Michel Delanne exploite 200 ruches qui ont donné ce miel d’acacia, médaillé d’or à Paris.

La première participation de Michel Delanne au Salon de l’agriculture a été couronnée de succès. Il a été récompensé par une médaille d’or au Concours général agricole. De quoi donner des ailes à l’apiculteur langrois.

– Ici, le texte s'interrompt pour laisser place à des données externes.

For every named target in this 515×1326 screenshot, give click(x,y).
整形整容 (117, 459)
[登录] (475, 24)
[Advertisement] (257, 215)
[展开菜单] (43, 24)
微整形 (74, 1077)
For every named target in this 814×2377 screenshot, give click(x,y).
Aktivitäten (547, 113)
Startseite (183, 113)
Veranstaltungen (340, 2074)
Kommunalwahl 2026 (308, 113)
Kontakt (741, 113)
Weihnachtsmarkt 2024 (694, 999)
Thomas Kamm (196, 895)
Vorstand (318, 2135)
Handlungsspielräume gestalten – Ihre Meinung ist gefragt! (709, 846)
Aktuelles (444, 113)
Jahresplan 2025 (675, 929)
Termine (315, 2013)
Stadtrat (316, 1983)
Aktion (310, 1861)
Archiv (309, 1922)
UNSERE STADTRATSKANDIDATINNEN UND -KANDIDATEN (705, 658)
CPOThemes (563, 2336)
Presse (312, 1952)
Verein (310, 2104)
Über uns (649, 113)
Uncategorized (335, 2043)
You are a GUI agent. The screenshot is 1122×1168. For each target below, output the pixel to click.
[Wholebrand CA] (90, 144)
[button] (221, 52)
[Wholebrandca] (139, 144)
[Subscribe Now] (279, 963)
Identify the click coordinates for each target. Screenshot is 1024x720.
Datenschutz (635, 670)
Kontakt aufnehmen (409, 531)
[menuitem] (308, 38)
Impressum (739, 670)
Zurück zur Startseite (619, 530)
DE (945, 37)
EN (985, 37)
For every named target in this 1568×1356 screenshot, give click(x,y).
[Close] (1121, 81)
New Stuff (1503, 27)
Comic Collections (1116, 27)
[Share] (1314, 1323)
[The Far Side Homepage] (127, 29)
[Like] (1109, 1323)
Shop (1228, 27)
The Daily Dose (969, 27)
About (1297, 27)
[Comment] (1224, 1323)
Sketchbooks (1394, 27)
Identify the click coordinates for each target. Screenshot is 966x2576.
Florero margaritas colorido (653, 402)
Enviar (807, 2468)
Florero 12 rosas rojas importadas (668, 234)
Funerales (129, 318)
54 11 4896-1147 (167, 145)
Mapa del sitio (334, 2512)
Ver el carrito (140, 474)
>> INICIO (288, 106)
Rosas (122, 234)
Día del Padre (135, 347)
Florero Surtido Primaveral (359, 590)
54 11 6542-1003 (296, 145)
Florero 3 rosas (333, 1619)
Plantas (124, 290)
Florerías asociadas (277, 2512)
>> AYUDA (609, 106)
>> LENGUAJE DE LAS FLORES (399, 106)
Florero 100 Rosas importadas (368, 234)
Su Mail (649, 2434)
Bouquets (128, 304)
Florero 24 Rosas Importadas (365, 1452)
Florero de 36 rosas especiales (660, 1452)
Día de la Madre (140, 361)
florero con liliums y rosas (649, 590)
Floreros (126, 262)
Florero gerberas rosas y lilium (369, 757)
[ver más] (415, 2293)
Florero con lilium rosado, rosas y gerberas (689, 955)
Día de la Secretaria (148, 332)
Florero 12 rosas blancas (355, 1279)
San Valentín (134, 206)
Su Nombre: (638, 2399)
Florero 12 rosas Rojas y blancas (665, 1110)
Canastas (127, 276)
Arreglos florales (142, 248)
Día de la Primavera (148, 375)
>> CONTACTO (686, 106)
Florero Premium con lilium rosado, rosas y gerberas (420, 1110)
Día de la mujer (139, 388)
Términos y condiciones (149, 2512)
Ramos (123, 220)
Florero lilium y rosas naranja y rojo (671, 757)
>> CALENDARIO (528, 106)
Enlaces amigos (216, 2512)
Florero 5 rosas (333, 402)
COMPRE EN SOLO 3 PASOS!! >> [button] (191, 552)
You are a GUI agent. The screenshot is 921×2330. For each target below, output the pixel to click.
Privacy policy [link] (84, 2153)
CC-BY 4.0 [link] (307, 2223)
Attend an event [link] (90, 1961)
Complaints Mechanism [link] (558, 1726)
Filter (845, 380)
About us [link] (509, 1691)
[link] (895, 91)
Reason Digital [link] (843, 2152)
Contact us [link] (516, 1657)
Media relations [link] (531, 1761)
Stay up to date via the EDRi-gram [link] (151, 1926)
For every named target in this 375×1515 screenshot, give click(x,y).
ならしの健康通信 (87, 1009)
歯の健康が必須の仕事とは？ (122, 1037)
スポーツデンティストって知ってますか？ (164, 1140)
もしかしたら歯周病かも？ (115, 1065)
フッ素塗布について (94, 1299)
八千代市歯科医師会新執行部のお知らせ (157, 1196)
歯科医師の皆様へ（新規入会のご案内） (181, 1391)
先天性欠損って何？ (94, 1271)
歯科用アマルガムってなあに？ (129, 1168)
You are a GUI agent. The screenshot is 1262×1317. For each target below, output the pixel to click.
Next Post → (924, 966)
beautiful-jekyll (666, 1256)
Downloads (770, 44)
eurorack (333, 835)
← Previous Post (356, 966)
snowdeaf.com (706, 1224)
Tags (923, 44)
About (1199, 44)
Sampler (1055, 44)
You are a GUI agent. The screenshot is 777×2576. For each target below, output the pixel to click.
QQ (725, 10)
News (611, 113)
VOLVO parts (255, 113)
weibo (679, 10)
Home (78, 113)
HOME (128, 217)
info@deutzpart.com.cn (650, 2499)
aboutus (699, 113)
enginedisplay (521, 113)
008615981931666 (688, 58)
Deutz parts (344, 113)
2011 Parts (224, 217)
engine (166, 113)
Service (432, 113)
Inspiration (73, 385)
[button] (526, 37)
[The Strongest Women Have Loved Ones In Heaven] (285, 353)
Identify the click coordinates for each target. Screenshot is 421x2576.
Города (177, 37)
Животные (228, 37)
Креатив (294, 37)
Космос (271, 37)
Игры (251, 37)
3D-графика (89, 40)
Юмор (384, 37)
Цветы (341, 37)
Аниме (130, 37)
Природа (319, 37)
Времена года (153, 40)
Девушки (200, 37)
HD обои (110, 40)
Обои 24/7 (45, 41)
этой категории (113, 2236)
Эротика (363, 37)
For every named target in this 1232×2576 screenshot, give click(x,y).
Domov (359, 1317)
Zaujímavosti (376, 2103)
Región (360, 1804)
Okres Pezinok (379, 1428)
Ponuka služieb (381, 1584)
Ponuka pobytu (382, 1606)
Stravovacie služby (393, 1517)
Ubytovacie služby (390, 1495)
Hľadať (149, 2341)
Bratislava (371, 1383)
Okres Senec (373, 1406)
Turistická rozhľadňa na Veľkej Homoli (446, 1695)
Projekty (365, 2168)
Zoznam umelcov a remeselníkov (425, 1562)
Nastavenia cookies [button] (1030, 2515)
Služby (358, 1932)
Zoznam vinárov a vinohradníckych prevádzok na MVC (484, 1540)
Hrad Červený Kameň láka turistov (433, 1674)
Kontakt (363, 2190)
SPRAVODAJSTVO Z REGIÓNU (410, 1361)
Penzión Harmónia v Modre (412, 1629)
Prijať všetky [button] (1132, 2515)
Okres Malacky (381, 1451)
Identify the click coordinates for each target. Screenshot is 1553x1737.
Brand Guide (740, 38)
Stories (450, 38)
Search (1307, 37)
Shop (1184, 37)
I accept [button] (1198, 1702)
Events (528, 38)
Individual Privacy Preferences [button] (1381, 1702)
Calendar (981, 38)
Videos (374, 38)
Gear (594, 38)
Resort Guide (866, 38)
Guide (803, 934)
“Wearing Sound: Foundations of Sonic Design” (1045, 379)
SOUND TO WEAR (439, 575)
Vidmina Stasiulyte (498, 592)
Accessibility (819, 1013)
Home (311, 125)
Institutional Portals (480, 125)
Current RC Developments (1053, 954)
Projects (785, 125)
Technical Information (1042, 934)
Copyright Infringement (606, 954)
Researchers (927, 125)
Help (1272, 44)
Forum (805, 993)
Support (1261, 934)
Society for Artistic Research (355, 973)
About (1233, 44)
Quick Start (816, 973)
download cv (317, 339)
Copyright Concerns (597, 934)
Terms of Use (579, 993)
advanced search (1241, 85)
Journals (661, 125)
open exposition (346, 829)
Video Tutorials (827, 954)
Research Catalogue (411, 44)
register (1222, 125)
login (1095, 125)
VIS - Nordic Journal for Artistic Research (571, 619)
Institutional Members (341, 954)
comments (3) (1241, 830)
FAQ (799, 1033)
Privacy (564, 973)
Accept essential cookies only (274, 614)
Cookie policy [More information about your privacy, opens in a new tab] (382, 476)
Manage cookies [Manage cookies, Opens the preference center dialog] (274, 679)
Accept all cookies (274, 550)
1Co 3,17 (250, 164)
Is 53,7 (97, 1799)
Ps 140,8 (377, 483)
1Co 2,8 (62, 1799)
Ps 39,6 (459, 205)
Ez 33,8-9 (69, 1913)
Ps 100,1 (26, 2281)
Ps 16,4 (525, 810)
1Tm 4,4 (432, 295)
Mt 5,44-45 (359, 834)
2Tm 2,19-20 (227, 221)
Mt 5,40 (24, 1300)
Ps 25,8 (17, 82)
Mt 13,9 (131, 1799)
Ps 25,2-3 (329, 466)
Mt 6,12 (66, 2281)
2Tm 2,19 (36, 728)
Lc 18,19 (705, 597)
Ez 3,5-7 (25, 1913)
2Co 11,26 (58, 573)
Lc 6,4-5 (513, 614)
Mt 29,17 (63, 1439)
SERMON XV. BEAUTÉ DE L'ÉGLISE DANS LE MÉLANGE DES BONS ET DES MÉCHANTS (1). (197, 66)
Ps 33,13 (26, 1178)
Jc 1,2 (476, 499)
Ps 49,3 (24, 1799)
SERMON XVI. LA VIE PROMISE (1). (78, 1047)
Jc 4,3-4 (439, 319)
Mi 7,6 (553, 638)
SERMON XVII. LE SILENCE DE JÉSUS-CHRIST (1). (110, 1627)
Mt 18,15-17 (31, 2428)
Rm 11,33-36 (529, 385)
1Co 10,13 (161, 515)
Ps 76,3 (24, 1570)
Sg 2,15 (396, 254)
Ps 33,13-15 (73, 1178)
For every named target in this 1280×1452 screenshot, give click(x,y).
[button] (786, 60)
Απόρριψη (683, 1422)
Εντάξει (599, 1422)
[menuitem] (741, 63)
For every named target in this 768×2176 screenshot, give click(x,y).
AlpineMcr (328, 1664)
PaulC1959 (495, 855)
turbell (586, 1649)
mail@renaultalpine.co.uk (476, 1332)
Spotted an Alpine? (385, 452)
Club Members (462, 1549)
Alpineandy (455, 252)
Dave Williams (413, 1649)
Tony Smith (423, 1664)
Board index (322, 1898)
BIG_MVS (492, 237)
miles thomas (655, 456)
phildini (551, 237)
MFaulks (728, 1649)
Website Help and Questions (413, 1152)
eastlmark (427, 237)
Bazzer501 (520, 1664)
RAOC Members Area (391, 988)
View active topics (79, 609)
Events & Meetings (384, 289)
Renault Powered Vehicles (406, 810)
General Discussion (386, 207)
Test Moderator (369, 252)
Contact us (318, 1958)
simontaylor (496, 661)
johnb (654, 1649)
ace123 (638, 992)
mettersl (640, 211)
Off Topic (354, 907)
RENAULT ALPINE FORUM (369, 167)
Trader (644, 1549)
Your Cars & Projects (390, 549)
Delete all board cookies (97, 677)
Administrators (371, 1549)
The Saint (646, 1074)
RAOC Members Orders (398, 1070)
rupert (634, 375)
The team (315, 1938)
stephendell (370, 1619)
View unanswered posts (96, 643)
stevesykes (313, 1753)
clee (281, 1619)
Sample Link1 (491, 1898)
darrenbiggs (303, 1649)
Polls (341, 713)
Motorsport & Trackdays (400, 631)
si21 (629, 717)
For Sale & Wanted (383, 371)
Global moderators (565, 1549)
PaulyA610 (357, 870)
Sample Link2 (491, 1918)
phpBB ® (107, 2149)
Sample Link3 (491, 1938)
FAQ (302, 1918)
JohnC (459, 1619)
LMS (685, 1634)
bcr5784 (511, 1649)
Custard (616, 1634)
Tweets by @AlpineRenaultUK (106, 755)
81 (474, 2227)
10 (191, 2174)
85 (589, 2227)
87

Il a fait de sa passion son métier, et bien lui en a pris même si ce sont des raisons économiques qui en ont décidé. Michel Delanne travaillait à la Base de soutien du matériel de l’armée de Terre, la Bsmat, située dans la Citadelle.
Au moment où le ministère de la Défense décide de fermer les portes, se pose la question à Michel Delanne d’accepter une mutation. « Je n’avais plus trop envie de bouger », explique-t-il.
Nous sommes alors en 2014 et, depuis 1983, Michel Delanne nourrit une passion pour l’apiculture. Après en avoir discuté avec des professionnels, il décide de s’installer en 2015. D’une dizaine de ruches, il augmente le cheptel pour passer à 200 ruches et il crée les Ruchers du plateau de Langres.
Ils recherchent de nouveaux sites pour installer de nouvelles ruches, leur emplacement fait l’objet d’un soin particulier car la présence de tilleuls, d’acacias ou de prairies à proximité est l’assurance de nourrir les abeilles et de produire du miel. Les ruches du plateau de Langres exploitent dans un triangle entre Auberive, Occey et Langres.

Consécration

Il lui vient l’idée de présenter un miel pour le prochain Concours général agricole qui se tient pendant le salon de l’agriculture en février. Il sélectionne un miel d’acacia. « Il a bon goût, très parfumé comme on en fait un tous les dix ans. Ça valait le coup de tenter », souligne Michel Delanne.
Et il a très bien fait puisque le jury lui attribue une médaille d’or. Une véritable consécration pour l’apiculteur et surtout les commentaires des jurés confirment qu’il a produit un miel d’une grande qualité, très parfumé.
Cette récompense lui donne des ailes d’autant que le retour des consommateurs ne s’est pas fait attendre. « J’ai des retours au niveau des ventes, sur les marchés on me dit : “on a lu que vous avez eu une médaille d’or, alors on vient vers vous », raconte Michel Delanne. Le miel de tilleul couronné se vend comme des pains… d’épices. Mais il n’en a que 400 kg qui seront vite partis au rythme des ventes.
Michel Delanne est déjà dans la production de l’année, cela tire même à sa fin. « J’ai fait une très belle première récolte de printemps. Puis, il a fait froid et les abeilles ont un peu moins travaillé pour le miel d’acacia.
En ce moment, elles sont sur les fleurs de tilleul, c’est ce qui fera certainement la miellée de l’année car il y a beaucoup de fleurs », constate l’apiculteur piqué par sa passion.

Ph. L.
p.lagler@jhm.fr

 

Une année à essaimage

L’hiver particulièrement doux aura contribué à ne pas affaiblir les essaims d’abeilles. Au contraire, tous les apiculteurs constatent une année exceptionnelle d’essaimage.
Les abeilles se sont multipliées et de nouveaux essaims se sont créés. « Il y a un dicton qui dit que les années à pissenlit sont des années à essaimage », rapporte Michel Delanne. Pour ce dernier, et pour tous les apiculteurs, c’est une véritable aubaine. Sur les 200 ruches de son cheptel, 70 n’ont pas passé l’hiver. « C’était pire lors de l’hiver 2017/2018 où j’ai perdu 150 ruches », rappelle l’apiculteur langrois. A plusieurs reprises, Le JHM s’est fait l’écho d’essaimages parfois surprenant comme ceux retrouvés posés sur une voiture. Mais plus sûrement, c’est non loin de la ruche que les essaims ont été retrouvés collés sur une branche d’un arbre. « Cette année, les essaims ne sont pas allés bien loin. Ils se posaient et ne bougeaient plus. Ils étaient faciles à cueillir. Mais cela a demandé beaucoup de travail et de surveillance », indique Michel Delanne.
L’essaimage s’est déroulé entre le 25 avril et le 25 mai, pile pendant la période de récolte du miel.